WHAT TO WORK ON => From the first record to the last, write out each one exactly.
═══ DATA FOR PROCESSING ═══
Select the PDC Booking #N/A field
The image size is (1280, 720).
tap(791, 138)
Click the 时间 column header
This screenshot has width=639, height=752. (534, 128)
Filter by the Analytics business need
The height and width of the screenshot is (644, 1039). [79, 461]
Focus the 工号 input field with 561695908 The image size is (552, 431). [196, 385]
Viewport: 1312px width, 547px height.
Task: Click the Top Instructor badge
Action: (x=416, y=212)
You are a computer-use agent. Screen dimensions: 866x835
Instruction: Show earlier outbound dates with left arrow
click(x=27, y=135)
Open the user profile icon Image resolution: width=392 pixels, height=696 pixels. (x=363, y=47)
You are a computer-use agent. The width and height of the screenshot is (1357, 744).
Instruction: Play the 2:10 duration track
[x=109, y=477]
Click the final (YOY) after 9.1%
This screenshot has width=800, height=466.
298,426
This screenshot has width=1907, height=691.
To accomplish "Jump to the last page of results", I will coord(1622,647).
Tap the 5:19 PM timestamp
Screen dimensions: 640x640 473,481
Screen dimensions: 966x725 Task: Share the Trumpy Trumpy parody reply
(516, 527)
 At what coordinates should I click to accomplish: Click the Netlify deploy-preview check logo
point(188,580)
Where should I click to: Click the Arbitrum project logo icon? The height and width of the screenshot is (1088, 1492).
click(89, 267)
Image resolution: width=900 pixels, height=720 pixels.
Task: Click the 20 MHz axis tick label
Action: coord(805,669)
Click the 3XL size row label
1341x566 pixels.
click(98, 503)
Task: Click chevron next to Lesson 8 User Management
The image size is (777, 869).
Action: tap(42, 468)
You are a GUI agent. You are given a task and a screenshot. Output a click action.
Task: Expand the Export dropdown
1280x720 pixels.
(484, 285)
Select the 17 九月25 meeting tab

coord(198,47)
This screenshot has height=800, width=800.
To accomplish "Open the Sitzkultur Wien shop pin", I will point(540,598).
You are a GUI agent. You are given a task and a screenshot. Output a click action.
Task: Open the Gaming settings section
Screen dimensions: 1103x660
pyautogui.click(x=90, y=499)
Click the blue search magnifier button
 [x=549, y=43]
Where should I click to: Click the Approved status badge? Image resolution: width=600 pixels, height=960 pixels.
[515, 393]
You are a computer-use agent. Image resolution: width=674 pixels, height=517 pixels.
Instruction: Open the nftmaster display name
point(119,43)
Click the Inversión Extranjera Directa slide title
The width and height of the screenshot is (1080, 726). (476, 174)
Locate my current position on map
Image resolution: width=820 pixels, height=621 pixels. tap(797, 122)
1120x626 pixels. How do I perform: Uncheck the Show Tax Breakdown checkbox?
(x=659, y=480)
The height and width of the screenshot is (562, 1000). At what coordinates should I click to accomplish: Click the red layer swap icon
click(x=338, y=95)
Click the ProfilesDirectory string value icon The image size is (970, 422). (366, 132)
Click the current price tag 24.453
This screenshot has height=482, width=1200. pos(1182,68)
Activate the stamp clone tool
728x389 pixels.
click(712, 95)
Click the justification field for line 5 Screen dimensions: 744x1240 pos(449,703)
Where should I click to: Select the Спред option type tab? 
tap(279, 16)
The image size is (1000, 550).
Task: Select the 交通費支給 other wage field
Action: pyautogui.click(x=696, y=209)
═══
PROBLEM SOLUTION =>
Select the PDC Booking #N/A field
The image size is (1280, 720).
tap(791, 138)
Click the 时间 column header
This screenshot has width=639, height=752. (534, 128)
Filter by the Analytics business need
The height and width of the screenshot is (644, 1039). [79, 461]
Focus the 工号 input field with 561695908 The image size is (552, 431). [196, 385]
Viewport: 1312px width, 547px height.
Task: Click the Top Instructor badge
Action: (x=416, y=212)
You are a computer-use agent. Screen dimensions: 866x835
Instruction: Show earlier outbound dates with left arrow
click(x=27, y=135)
Open the user profile icon Image resolution: width=392 pixels, height=696 pixels. (x=363, y=47)
You are a computer-use agent. The width and height of the screenshot is (1357, 744).
Instruction: Play the 2:10 duration track
[x=109, y=477]
Click the final (YOY) after 9.1%
This screenshot has width=800, height=466.
298,426
This screenshot has width=1907, height=691.
To accomplish "Jump to the last page of results", I will coord(1622,647).
Tap the 5:19 PM timestamp
Screen dimensions: 640x640 473,481
Screen dimensions: 966x725 Task: Share the Trumpy Trumpy parody reply
(516, 527)
 At what coordinates should I click to accomplish: Click the Netlify deploy-preview check logo
point(188,580)
Where should I click to: Click the Arbitrum project logo icon? The height and width of the screenshot is (1088, 1492).
click(89, 267)
Image resolution: width=900 pixels, height=720 pixels.
Task: Click the 20 MHz axis tick label
Action: coord(805,669)
Click the 3XL size row label
1341x566 pixels.
click(98, 503)
Task: Click chevron next to Lesson 8 User Management
The image size is (777, 869).
Action: tap(42, 468)
You are a GUI agent. You are given a task and a screenshot. Output a click action.
Task: Expand the Export dropdown
1280x720 pixels.
(484, 285)
Select the 17 九月25 meeting tab

coord(198,47)
This screenshot has height=800, width=800.
To accomplish "Open the Sitzkultur Wien shop pin", I will point(540,598).
You are a GUI agent. You are given a task and a screenshot. Output a click action.
Task: Open the Gaming settings section
Screen dimensions: 1103x660
pyautogui.click(x=90, y=499)
Click the blue search magnifier button
 [x=549, y=43]
Where should I click to: Click the Approved status badge? Image resolution: width=600 pixels, height=960 pixels.
[515, 393]
You are a computer-use agent. Image resolution: width=674 pixels, height=517 pixels.
Instruction: Open the nftmaster display name
point(119,43)
Click the Inversión Extranjera Directa slide title
The width and height of the screenshot is (1080, 726). (476, 174)
Locate my current position on map
Image resolution: width=820 pixels, height=621 pixels. tap(797, 122)
1120x626 pixels. How do I perform: Uncheck the Show Tax Breakdown checkbox?
(x=659, y=480)
The height and width of the screenshot is (562, 1000). At what coordinates should I click to accomplish: Click the red layer swap icon
click(x=338, y=95)
Click the ProfilesDirectory string value icon The image size is (970, 422). (366, 132)
Click the current price tag 24.453
This screenshot has height=482, width=1200. pos(1182,68)
Activate the stamp clone tool
728x389 pixels.
click(712, 95)
Click the justification field for line 5 Screen dimensions: 744x1240 pos(449,703)
Where should I click to: Select the Спред option type tab? 
tap(279, 16)
The image size is (1000, 550).
Task: Select the 交通費支給 other wage field
Action: pyautogui.click(x=696, y=209)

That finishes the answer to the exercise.